### Problem
Copy these items exactly as they appear, every line included.
## BEGIN
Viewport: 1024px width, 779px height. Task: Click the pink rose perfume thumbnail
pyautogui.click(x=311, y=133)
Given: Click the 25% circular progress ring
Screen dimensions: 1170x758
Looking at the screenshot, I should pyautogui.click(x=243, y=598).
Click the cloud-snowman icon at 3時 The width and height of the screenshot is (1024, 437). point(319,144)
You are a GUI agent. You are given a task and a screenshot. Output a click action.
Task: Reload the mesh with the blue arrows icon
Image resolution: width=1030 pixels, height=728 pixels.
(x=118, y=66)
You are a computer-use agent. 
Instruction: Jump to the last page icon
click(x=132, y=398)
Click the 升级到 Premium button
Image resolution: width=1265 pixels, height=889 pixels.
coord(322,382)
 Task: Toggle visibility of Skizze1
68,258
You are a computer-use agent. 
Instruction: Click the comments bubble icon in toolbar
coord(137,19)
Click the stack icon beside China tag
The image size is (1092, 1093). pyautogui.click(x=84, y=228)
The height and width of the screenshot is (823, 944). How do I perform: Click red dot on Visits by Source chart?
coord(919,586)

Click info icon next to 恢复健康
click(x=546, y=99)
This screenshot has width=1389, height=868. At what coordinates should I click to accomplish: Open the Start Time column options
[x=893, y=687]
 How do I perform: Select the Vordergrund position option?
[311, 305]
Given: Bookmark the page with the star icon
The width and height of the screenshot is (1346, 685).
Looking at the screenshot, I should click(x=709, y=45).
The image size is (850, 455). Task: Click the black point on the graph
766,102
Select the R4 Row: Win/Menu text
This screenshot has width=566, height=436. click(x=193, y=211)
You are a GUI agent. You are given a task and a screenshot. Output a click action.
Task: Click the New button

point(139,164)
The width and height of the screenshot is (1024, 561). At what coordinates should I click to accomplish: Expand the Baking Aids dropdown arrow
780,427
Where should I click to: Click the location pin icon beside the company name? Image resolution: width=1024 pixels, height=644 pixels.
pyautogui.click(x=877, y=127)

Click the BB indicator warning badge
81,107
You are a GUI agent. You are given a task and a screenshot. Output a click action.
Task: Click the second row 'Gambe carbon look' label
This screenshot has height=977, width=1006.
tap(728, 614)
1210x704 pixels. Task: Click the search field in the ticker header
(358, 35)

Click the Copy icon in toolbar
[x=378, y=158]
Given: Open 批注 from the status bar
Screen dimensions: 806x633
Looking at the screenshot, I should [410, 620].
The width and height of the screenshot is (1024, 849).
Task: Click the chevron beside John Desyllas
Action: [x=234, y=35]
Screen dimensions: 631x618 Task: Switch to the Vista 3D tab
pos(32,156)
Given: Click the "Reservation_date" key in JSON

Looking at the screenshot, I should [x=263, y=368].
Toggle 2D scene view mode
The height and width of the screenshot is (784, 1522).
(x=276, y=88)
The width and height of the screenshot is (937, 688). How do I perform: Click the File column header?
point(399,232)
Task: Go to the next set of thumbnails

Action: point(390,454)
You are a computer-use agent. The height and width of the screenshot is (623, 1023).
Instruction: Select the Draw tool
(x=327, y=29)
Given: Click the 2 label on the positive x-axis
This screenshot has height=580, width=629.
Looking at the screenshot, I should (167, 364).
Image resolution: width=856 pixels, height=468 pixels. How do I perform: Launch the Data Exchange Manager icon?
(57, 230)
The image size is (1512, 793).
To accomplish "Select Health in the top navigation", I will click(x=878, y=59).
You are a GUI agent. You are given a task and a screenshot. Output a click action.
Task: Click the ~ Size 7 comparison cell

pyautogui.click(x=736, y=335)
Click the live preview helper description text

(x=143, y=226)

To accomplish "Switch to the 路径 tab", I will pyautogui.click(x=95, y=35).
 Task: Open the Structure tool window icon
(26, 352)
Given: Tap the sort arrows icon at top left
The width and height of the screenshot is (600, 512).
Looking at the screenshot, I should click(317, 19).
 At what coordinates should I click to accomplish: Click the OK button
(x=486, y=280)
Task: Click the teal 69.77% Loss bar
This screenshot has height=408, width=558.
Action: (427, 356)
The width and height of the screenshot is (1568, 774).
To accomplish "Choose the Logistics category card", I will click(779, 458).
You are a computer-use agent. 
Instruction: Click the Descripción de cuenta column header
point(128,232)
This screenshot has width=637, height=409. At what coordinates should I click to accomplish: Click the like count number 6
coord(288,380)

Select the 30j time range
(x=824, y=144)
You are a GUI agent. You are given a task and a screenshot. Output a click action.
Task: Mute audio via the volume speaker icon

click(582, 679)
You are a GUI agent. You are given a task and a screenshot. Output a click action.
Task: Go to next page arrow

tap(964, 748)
## END
### Answer for this exercise
Viewport: 1024px width, 779px height. Task: Click the pink rose perfume thumbnail
pyautogui.click(x=311, y=133)
Given: Click the 25% circular progress ring
Screen dimensions: 1170x758
Looking at the screenshot, I should pyautogui.click(x=243, y=598).
Click the cloud-snowman icon at 3時 The width and height of the screenshot is (1024, 437). point(319,144)
You are a GUI agent. You are given a task and a screenshot. Output a click action.
Task: Reload the mesh with the blue arrows icon
Image resolution: width=1030 pixels, height=728 pixels.
(x=118, y=66)
You are a computer-use agent. 
Instruction: Jump to the last page icon
click(x=132, y=398)
Click the 升级到 Premium button
Image resolution: width=1265 pixels, height=889 pixels.
coord(322,382)
 Task: Toggle visibility of Skizze1
68,258
You are a computer-use agent. 
Instruction: Click the comments bubble icon in toolbar
coord(137,19)
Click the stack icon beside China tag
The image size is (1092, 1093). pyautogui.click(x=84, y=228)
The height and width of the screenshot is (823, 944). How do I perform: Click red dot on Visits by Source chart?
coord(919,586)

Click info icon next to 恢复健康
click(x=546, y=99)
This screenshot has width=1389, height=868. At what coordinates should I click to accomplish: Open the Start Time column options
[x=893, y=687]
 How do I perform: Select the Vordergrund position option?
[311, 305]
Given: Bookmark the page with the star icon
The width and height of the screenshot is (1346, 685).
Looking at the screenshot, I should click(x=709, y=45).
The image size is (850, 455). Task: Click the black point on the graph
766,102
Select the R4 Row: Win/Menu text
This screenshot has width=566, height=436. click(x=193, y=211)
You are a GUI agent. You are given a task and a screenshot. Output a click action.
Task: Click the New button

point(139,164)
The width and height of the screenshot is (1024, 561). At what coordinates should I click to accomplish: Expand the Baking Aids dropdown arrow
780,427
Where should I click to: Click the location pin icon beside the company name? Image resolution: width=1024 pixels, height=644 pixels.
pyautogui.click(x=877, y=127)

Click the BB indicator warning badge
81,107
You are a GUI agent. You are given a task and a screenshot. Output a click action.
Task: Click the second row 'Gambe carbon look' label
This screenshot has height=977, width=1006.
tap(728, 614)
1210x704 pixels. Task: Click the search field in the ticker header
(358, 35)

Click the Copy icon in toolbar
[x=378, y=158]
Given: Open 批注 from the status bar
Screen dimensions: 806x633
Looking at the screenshot, I should [410, 620].
The width and height of the screenshot is (1024, 849).
Task: Click the chevron beside John Desyllas
Action: [x=234, y=35]
Screen dimensions: 631x618 Task: Switch to the Vista 3D tab
pos(32,156)
Given: Click the "Reservation_date" key in JSON

Looking at the screenshot, I should [x=263, y=368].
Toggle 2D scene view mode
The height and width of the screenshot is (784, 1522).
(x=276, y=88)
The width and height of the screenshot is (937, 688). How do I perform: Click the File column header?
point(399,232)
Task: Go to the next set of thumbnails

Action: point(390,454)
You are a computer-use agent. The height and width of the screenshot is (623, 1023).
Instruction: Select the Draw tool
(x=327, y=29)
Given: Click the 2 label on the positive x-axis
This screenshot has height=580, width=629.
Looking at the screenshot, I should (167, 364).
Image resolution: width=856 pixels, height=468 pixels. How do I perform: Launch the Data Exchange Manager icon?
(57, 230)
The image size is (1512, 793).
To accomplish "Select Health in the top navigation", I will click(x=878, y=59).
You are a GUI agent. You are given a task and a screenshot. Output a click action.
Task: Click the ~ Size 7 comparison cell

pyautogui.click(x=736, y=335)
Click the live preview helper description text

(x=143, y=226)

To accomplish "Switch to the 路径 tab", I will pyautogui.click(x=95, y=35).
 Task: Open the Structure tool window icon
(26, 352)
Given: Tap the sort arrows icon at top left
The width and height of the screenshot is (600, 512).
Looking at the screenshot, I should click(317, 19).
 At what coordinates should I click to accomplish: Click the OK button
(x=486, y=280)
Task: Click the teal 69.77% Loss bar
This screenshot has height=408, width=558.
Action: (427, 356)
The width and height of the screenshot is (1568, 774).
To accomplish "Choose the Logistics category card", I will click(779, 458).
You are a computer-use agent. 
Instruction: Click the Descripción de cuenta column header
point(128,232)
This screenshot has width=637, height=409. At what coordinates should I click to accomplish: Click the like count number 6
coord(288,380)

Select the 30j time range
(x=824, y=144)
You are a GUI agent. You are given a task and a screenshot. Output a click action.
Task: Mute audio via the volume speaker icon

click(582, 679)
You are a GUI agent. You are given a task and a screenshot. Output a click action.
Task: Go to next page arrow

tap(964, 748)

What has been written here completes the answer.